Wow, what you said is so true. My mom has been experiencing difficulties for what I surmise is as long ago as when she fell but didn't hurt herself last November so almost close to a year now. The past three days my sister, who lives with Mom as is her caregiver, has called me spur of the moment to come help her deal with Mom. I don't mind doing that, but tonight it was the third time and Mom had fallen but not hurt herself as usual. My daughter with special needs and I had already been over there helping for nine hours earlier, so I was not thrilled with going over there again. But we did. My husband is away on business for his online Ebay coin business, so it is just us going. I don't mind at all, but what bothers me most is when mom decides she cannot assist in getting up or moved around or pretty much anything. My younger sister tolerates all this but today she had to go for more follow up on her skin cancer. Although she has lots of sutures, two regions still have the melanoma in situ so she is a bit worried. I have tried to explain to Mom that she needs to try help us help her, but she remains difficult wanting attention the wrong way like she once explained to my daughter who got that! We stayed there helping Mom get off floor until 1:30 am when I put my foot down and said, both myself and my daughter need to go home to get some sleep so we don't become mental health sleep deprived patients. My sister has allowed mom to live in a wonderland of butt lifts on demand 24/7 and what I would just have to call unreasonable behaviors. I cannot do that and I explained to both of them once again that I don't do Butt lifts and myself and my family must get our sleep to stay functioning humans.

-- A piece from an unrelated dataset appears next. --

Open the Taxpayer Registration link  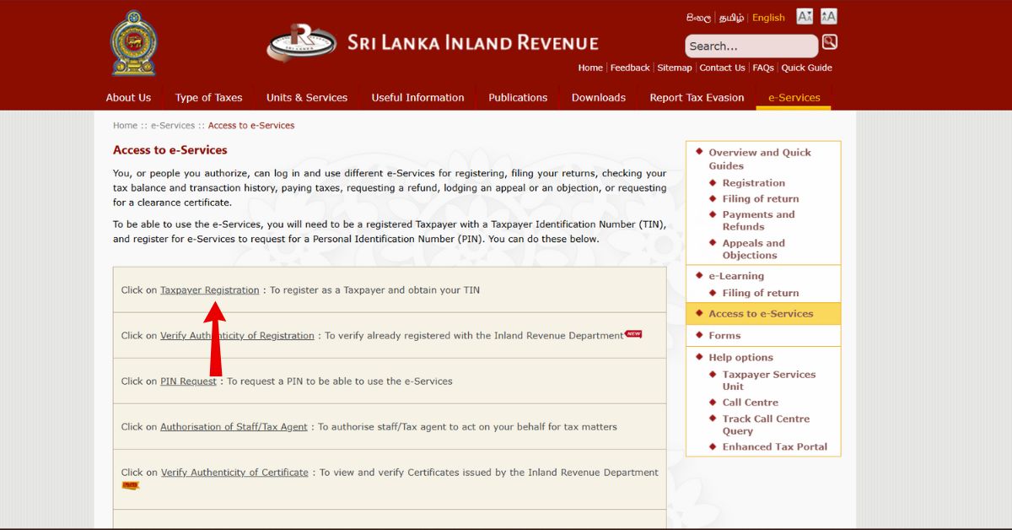point(209,289)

I am so sad my sister has so much on her plate, skin cancer still although she looks like she is in a Halloween costume with face so stitched up although two regions are not even clear of skin cancer. She has more appointments next week and I really cannot agree to being available for all of them and then some.

That may sound very selfish and I did let Mom know tonight again that I cannot go psycho myself as I have my special needs daughter to help as well as her and my husband.

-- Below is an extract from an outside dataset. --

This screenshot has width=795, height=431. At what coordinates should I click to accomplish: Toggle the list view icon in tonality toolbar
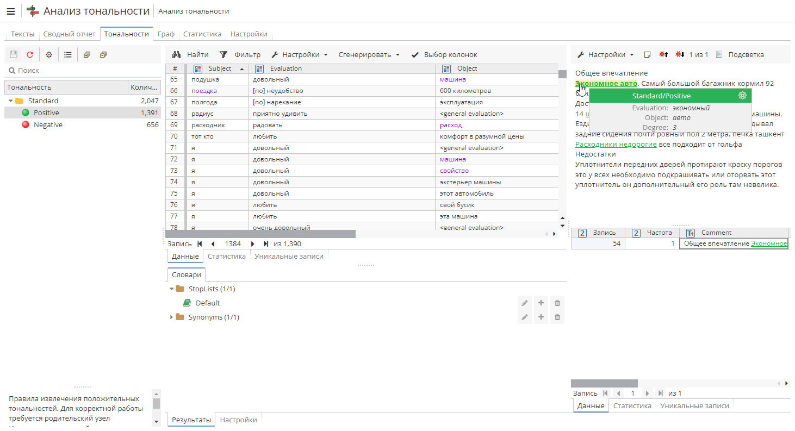(68, 54)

Honestly, I think what Mom did was almost a game to get attention the wrong way much like my special needs daughter tried to pull a couple for years back. It took us a visit to the ER to learn what really was going on and take back control. We all need to help and have certain behavior rules and that is my opinion. If those around me cannot understand and abide by that, I cannot help them PERIOD. On the other hand, if they show any sincere amount of trying to help, I will find a way to make it work. I have done that for almost 28 years here so I am pretty good at it.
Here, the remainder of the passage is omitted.